[Opening Source material section]

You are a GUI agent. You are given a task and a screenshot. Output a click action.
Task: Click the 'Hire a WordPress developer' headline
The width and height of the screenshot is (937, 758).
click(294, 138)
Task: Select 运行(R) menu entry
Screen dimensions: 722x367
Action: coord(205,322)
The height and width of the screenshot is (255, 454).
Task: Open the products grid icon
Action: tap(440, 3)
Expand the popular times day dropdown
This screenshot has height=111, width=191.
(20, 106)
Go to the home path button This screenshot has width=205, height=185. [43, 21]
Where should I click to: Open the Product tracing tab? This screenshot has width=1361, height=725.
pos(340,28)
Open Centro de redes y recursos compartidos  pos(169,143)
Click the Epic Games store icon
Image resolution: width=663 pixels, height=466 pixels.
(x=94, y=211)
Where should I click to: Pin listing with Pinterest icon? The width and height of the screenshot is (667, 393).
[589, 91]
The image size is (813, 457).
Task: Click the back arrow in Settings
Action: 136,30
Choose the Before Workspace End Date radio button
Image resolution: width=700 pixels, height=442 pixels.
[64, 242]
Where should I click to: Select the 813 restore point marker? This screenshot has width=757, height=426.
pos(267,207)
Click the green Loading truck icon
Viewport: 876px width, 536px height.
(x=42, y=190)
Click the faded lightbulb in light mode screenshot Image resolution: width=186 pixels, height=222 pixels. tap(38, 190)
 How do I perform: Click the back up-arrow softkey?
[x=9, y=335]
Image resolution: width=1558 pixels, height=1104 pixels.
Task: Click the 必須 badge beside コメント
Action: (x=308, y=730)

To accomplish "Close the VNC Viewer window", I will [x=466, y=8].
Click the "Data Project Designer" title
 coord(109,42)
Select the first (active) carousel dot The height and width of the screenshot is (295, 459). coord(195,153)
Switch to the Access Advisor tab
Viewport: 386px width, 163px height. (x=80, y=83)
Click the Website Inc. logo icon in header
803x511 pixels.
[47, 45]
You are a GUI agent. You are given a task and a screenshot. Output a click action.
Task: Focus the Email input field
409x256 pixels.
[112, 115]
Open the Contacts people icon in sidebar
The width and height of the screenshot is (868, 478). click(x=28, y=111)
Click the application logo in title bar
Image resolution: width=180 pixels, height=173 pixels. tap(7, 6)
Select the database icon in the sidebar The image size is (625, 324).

[Closing Source material section]

What you will do | Exact retyping of all the entries is required.

Answer for this exercise |
You are a GUI agent. You are given a task and a screenshot. Output a click action.
Task: Click the 'Hire a WordPress developer' headline
The width and height of the screenshot is (937, 758).
click(294, 138)
Task: Select 运行(R) menu entry
Screen dimensions: 722x367
Action: coord(205,322)
The height and width of the screenshot is (255, 454).
Task: Open the products grid icon
Action: tap(440, 3)
Expand the popular times day dropdown
This screenshot has height=111, width=191.
(20, 106)
Go to the home path button This screenshot has width=205, height=185. [43, 21]
Where should I click to: Open the Product tracing tab? This screenshot has width=1361, height=725.
pos(340,28)
Open Centro de redes y recursos compartidos  pos(169,143)
Click the Epic Games store icon
Image resolution: width=663 pixels, height=466 pixels.
(x=94, y=211)
Where should I click to: Pin listing with Pinterest icon? The width and height of the screenshot is (667, 393).
[589, 91]
The image size is (813, 457).
Task: Click the back arrow in Settings
Action: 136,30
Choose the Before Workspace End Date radio button
Image resolution: width=700 pixels, height=442 pixels.
[64, 242]
Where should I click to: Select the 813 restore point marker? This screenshot has width=757, height=426.
pos(267,207)
Click the green Loading truck icon
Viewport: 876px width, 536px height.
(x=42, y=190)
Click the faded lightbulb in light mode screenshot Image resolution: width=186 pixels, height=222 pixels. tap(38, 190)
 How do I perform: Click the back up-arrow softkey?
[x=9, y=335]
Image resolution: width=1558 pixels, height=1104 pixels.
Task: Click the 必須 badge beside コメント
Action: (x=308, y=730)

To accomplish "Close the VNC Viewer window", I will [x=466, y=8].
Click the "Data Project Designer" title
 coord(109,42)
Select the first (active) carousel dot The height and width of the screenshot is (295, 459). coord(195,153)
Switch to the Access Advisor tab
Viewport: 386px width, 163px height. (x=80, y=83)
Click the Website Inc. logo icon in header
803x511 pixels.
[47, 45]
You are a GUI agent. You are given a task and a screenshot. Output a click action.
Task: Focus the Email input field
409x256 pixels.
[112, 115]
Open the Contacts people icon in sidebar
The width and height of the screenshot is (868, 478). click(x=28, y=111)
Click the application logo in title bar
Image resolution: width=180 pixels, height=173 pixels. tap(7, 6)
Select the database icon in the sidebar The image size is (625, 324).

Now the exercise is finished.